## Cleaning Data from Quebec Weather Stations

## Connect and set up SQL 

In [3]:
import sqlite3
con = sqlite3.connect("WEATHER.db") #create new database called Weather or connect to it if it already exists

cursor_obj = con.cursor() #create a cursor to fetch results from SQL queries

In [4]:
!pip install "sqlalchemy<2"

#allows use of sql magic command
%load_ext sql
#connects to database
%sql sqlite:///WEATHER.db


The sql extension is already loaded.
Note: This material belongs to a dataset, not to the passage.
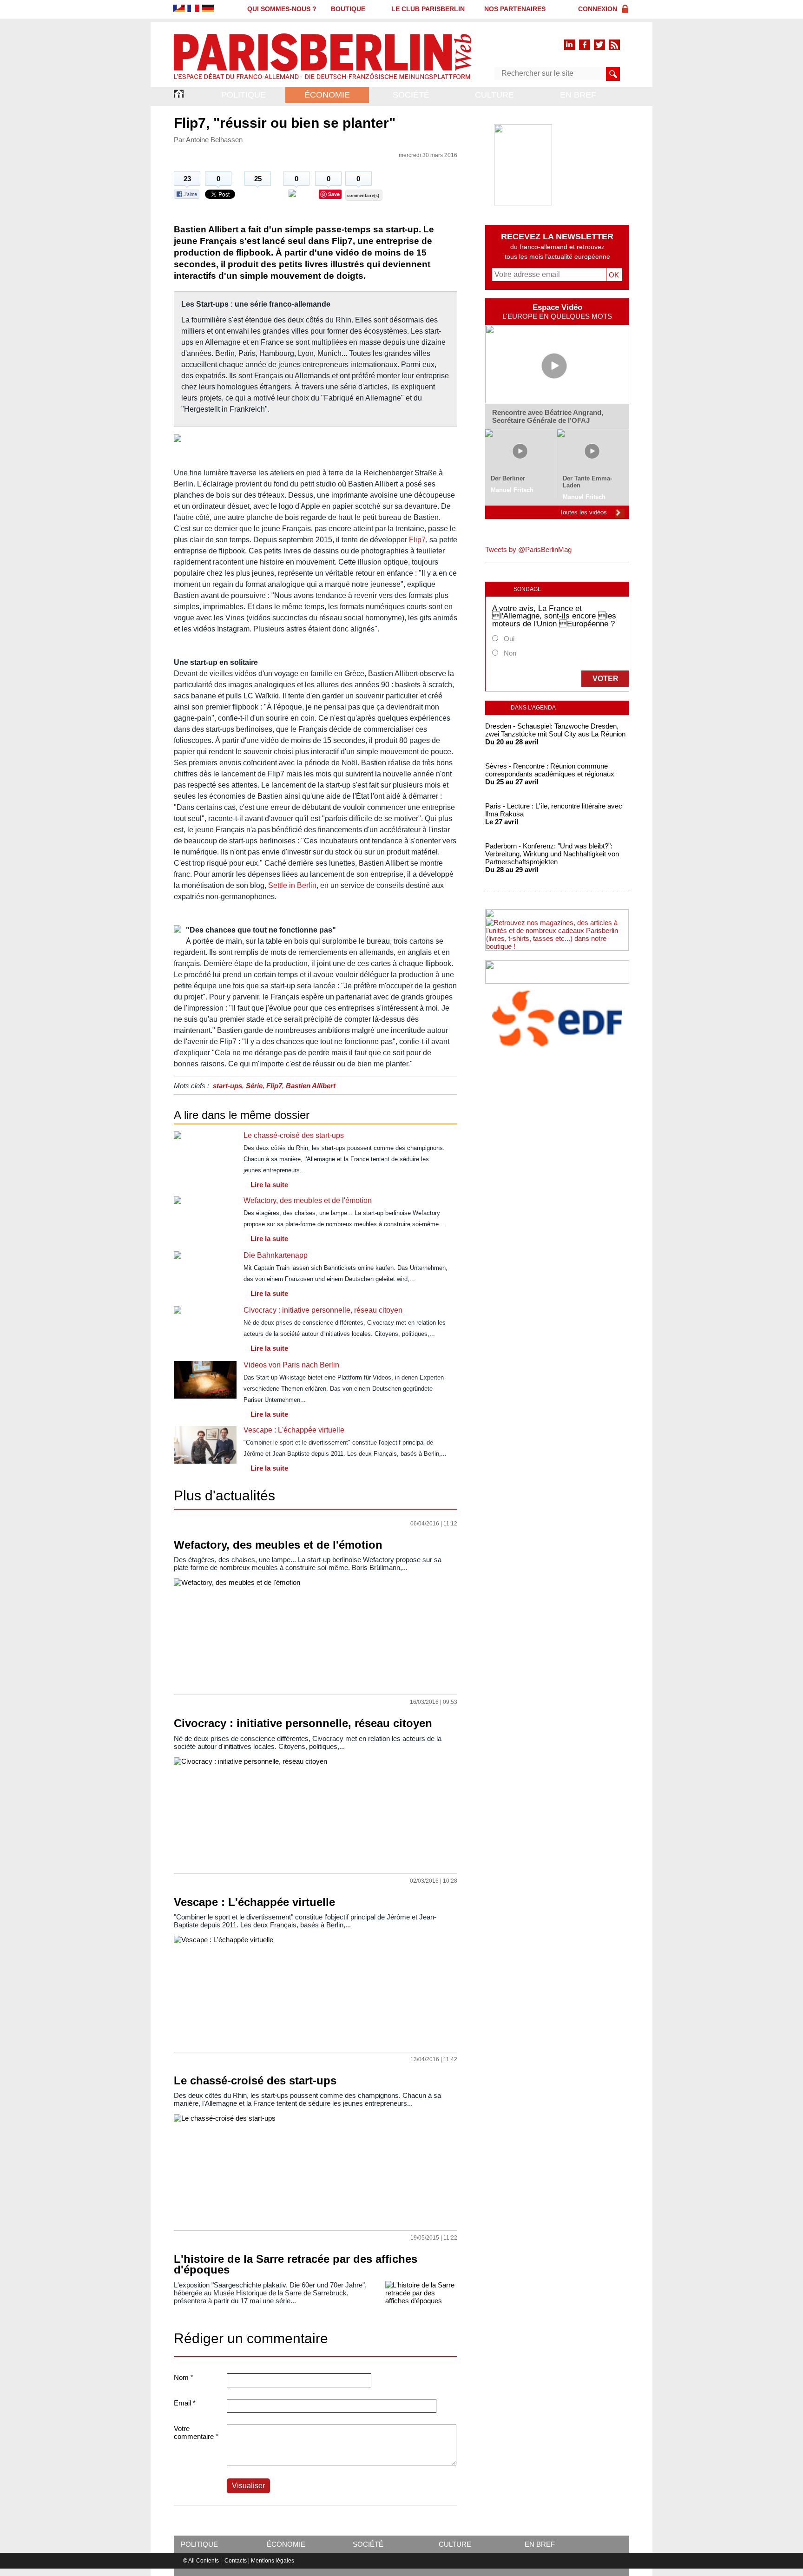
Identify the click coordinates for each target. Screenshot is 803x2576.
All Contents (203, 2560)
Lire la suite (269, 1185)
To reload it, use:
  %reload_ext sql


'Connected: @WEATHER.db'

## Load data using Pandas

In [15]:
import csv, pandas as pd, numpy as np

df1 = pd.read_csv("/Users/maggiesullens/Library/Mobile Documents/com~apple~CloudDocs/Spruce Budworm/Retrieved weather/qc_weather.csv")
df1.rename(columns={"Unnamed: 0": "ID"}, inplace=True)
df1.to_sql("QC_WEATHER", con, if_exists='replace', index=False)


7805150

## Show glipse of data

In [18]:
%%sql 
SELECT *
FROM QC_WEATHER LIMIT 3;


 * sqlite:///WEATHER.db
Done.


ID,prov,station_name,station_id,lat,lon,elev,date,max_temp,mean_temp,min_temp,total_precip
1,QC,DALHOUSIE STATION,5199,45.3,-74.47,70.0,1974-09-01,21.1,13.4,5.6,0.0
2,QC,DALHOUSIE STATION,5199,45.3,-74.47,70.0,1974-09-02,16.1,13.1,10.0,8.6
3,QC,DALHOUSIE STATION,5199,45.3,-74.47,70.0,1974-09-03,15.6,12.5,9.4,3.3


## Make Daily Averages Dataset for Max Temp, Min Temp, Mean Temp, and Total Precip

In [185]:
%%sql
DROP TABLE IF EXISTS QC_DAY_AVERAGE_WEATHER;

CREATE TABLE QC_DAY_AVERAGE_WEATHER AS
SELECT 
  date,
  COUNT(*) AS group_size,
  ROUND(AVG(max_temp), 4) AS avg_max_temp,
  ROUND(AVG(min_temp), 4) AS avg_min_temp,
  ROUND(AVG(mean_temp), 4) AS avg_mean_temp,
  ROUND(AVG(total_precip), 4) AS avg_total_precip
FROM QC_WEATHER
GROUP BY date;
SELECT * FROM QC_DAY_AVERAGE_WEATHER ORDER BY date LIMIT 100;


 * sqlite:///WEATHER.db
Done.
Done.
Done.


date,group_size,avg_max_temp,avg_min_temp,avg_mean_temp,avg_total_precip
1871-07-01,1,28.3,13.3,20.8,0.0
1871-07-02,1,26.1,19.4,22.8,0.0
1871-07-03,1,28.9,11.7,20.3,0.0
1871-07-04,1,26.7,17.2,22.0,0.0
1871-07-05,1,27.8,16.7,22.3,19.6
1871-07-06,1,28.3,16.7,22.5,0.0
1871-07-07,1,23.3,20.6,22.0,19.1
1871-07-08,1,30.0,16.7,23.4,0.0
1871-07-09,1,26.7,21.1,23.9,1.0
1871-07-10,1,24.4,15.0,19.7,0.0


 * sqlite:///WEATHER.db
Done.


date_group,num_rows


## Check to see if there are any duplicate days

In [179]:
%%sql
SELECT date, COUNT(*) AS occurrences
FROM QC_DAY_AVERAGE_WEATHER
GROUP BY date
HAVING COUNT(*) > 1;

 * sqlite:///WEATHER.db
Done.


date,occurrences


## Save Average Dataset to CSV

In [180]:
query = "SELECT * FROM QC_DAY_AVERAGE_WEATHER"
data_frame = pd.read_sql(query, con)

csv_file_name = 'QC_daily_average_data.csv'
data_frame.to_csv(csv_file_name, index=False)
print(f"Data exported to '{csv_file_name}' successfully.")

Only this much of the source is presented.